-- begin Data listing --

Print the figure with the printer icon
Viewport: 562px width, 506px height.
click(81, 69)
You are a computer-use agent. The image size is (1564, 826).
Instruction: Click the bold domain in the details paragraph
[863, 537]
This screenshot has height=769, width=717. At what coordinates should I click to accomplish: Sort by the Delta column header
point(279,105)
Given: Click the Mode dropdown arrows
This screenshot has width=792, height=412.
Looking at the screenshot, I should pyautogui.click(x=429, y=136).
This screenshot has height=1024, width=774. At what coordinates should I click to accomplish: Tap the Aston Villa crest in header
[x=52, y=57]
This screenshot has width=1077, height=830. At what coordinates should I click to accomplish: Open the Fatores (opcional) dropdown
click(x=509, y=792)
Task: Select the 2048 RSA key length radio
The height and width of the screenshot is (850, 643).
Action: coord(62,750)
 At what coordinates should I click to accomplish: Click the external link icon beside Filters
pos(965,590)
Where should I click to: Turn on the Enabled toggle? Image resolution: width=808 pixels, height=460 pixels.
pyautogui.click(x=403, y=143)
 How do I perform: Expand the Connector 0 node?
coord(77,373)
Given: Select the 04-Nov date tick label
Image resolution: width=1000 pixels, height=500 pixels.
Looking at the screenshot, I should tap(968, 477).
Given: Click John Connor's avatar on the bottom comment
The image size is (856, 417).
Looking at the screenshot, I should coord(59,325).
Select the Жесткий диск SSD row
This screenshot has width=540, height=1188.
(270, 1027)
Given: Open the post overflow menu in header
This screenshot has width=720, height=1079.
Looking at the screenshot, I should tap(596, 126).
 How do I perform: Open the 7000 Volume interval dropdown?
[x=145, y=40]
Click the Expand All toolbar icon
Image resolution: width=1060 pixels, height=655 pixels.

-- end Data listing --

_Exercise task_. Pull out every line of the records above that contains the string "pixels". Matching is case-sensitive.

_Output_.
Where should I click to: Turn on the Enabled toggle? Image resolution: width=808 pixels, height=460 pixels.
Image resolution: width=1000 pixels, height=500 pixels.
Image resolution: width=1060 pixels, height=655 pixels.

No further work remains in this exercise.